Despite seeing a rise in deliveries for its luxury electric
vehicles, Lucid is navigating an uncertain time for the industry
as U.S. import tariffs threaten to upend supply chains and raise
the costs of vehicles by thousands of dollars.
The company has been aggressively striking deals with North
American companies in order to domestically source critical
minerals used in EV manufacturing amid a push by the Trump
administration to reshore production and strengthen American
manufacturing.
Lucid's fortunes rely heavily on the success of its newly
launched Gravity SUV and the upcoming mid-size car, which
targets a $50,000 price point, as the company looks to expand
its consumer base.
Competition in the U.S. EV market is also stiff, with
industry giant Tesla pushing sales of its revamped
Model Y, and Rivian marketing its refreshed versions of
the R1T truck and R1S SUV.
Lucid now expects to make between 18,000 and 20,000 vehicles
this year, compared to its previous forecast of 20,000 vehicles.

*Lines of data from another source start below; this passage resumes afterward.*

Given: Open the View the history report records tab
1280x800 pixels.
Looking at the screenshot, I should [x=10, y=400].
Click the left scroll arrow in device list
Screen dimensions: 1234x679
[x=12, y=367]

In order to diversify revenue streams, Lucid signed a deal
with Uber ( UBER ) last month, whereby over six years, starting
in 2026, the ride-hailing platform will acquire and deploy over
20,000 Lucid Gravity SUVs that will be equipped with autonomous
vehicle technology from startup Nuro.
As part of the deal, Uber ( UBER ) will invest $300 million in Lucid
as the firms look to establish a foothold in the robotaxi
market.
Lucid reported revenue of $259.4 million in the second
quarter, missing estimates of $279.9 million, according to data
compiled by LSEG.
On an adjusted basis, the company lost 24 cents per share,
compared with estimates of a loss of 21 cents per share.